Stored data entries:
• • • • •
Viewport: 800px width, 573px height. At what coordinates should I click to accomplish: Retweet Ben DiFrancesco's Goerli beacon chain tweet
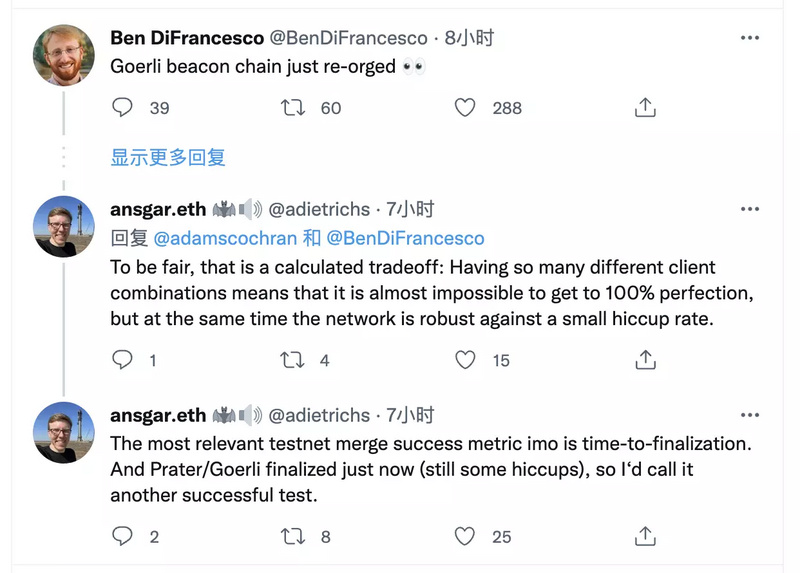click(294, 108)
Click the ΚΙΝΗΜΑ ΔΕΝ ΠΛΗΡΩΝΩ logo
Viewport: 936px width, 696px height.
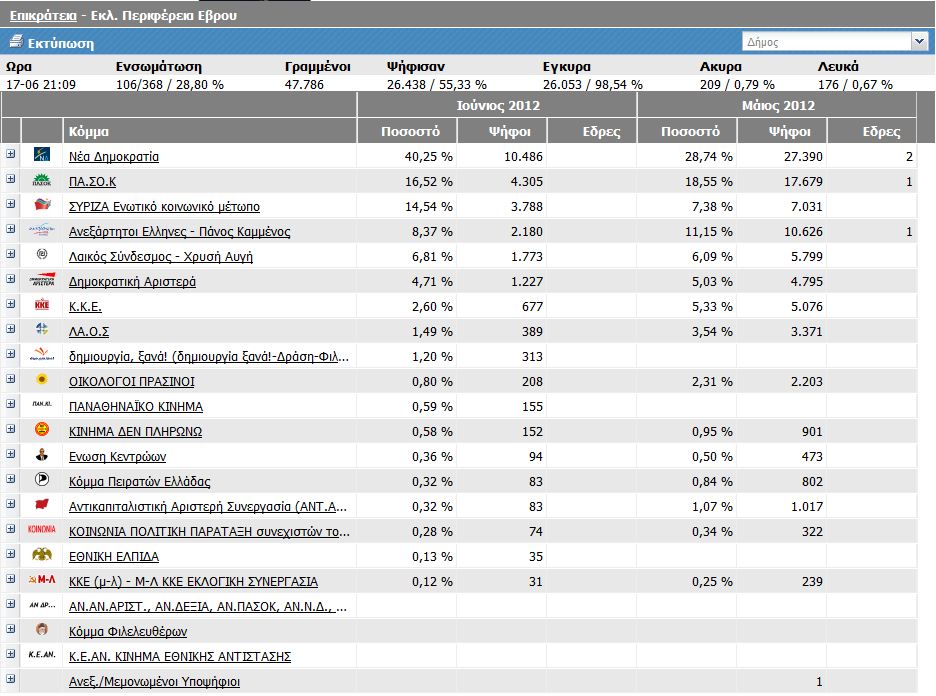42,431
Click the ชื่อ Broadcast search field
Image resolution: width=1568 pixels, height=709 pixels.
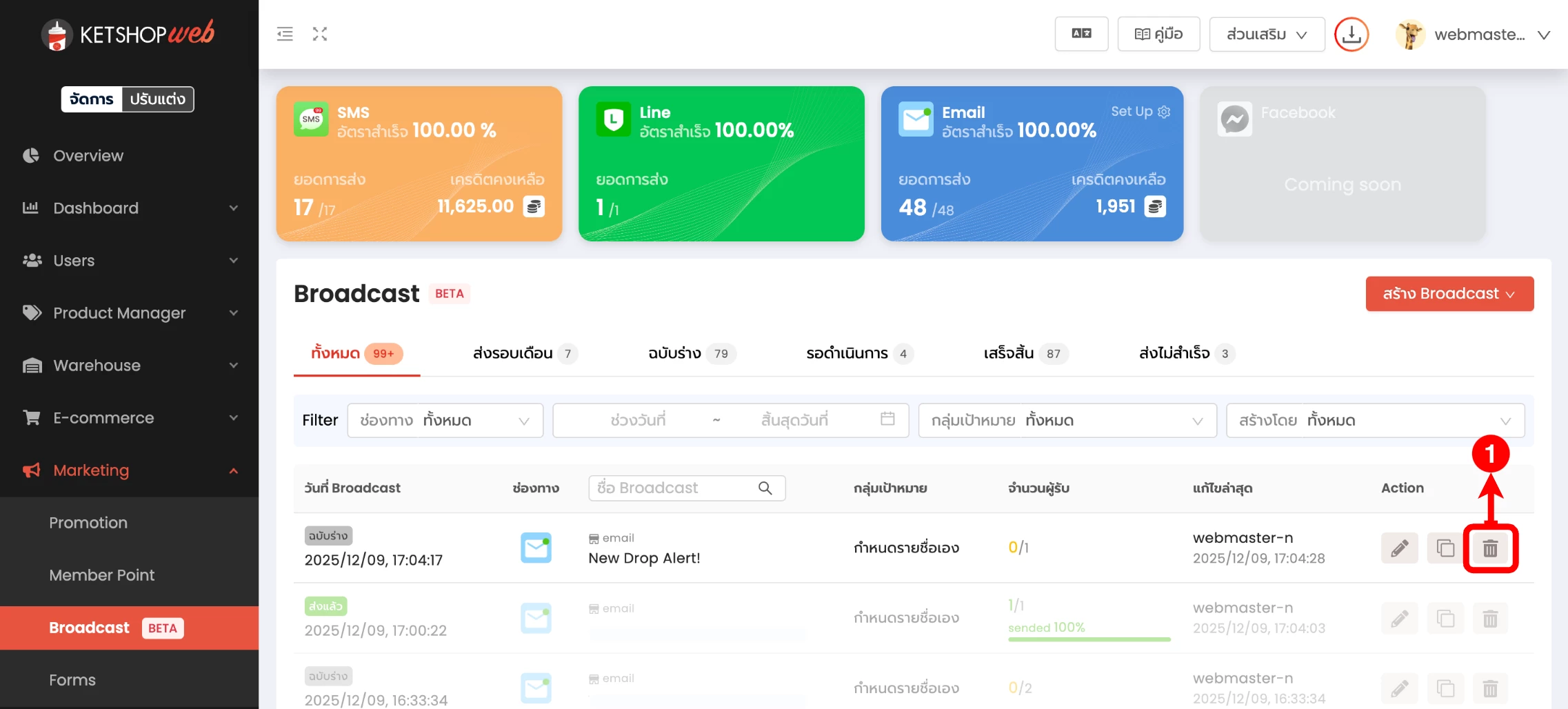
• • • • •
§ **Task brief**
Omitting all pictures, restate word for word the lines from the one containing "Click the ชื่อ Broadcast search field" through the last line of the data.

§ **Solution for this task**
Click the ชื่อ Broadcast search field
Image resolution: width=1568 pixels, height=709 pixels.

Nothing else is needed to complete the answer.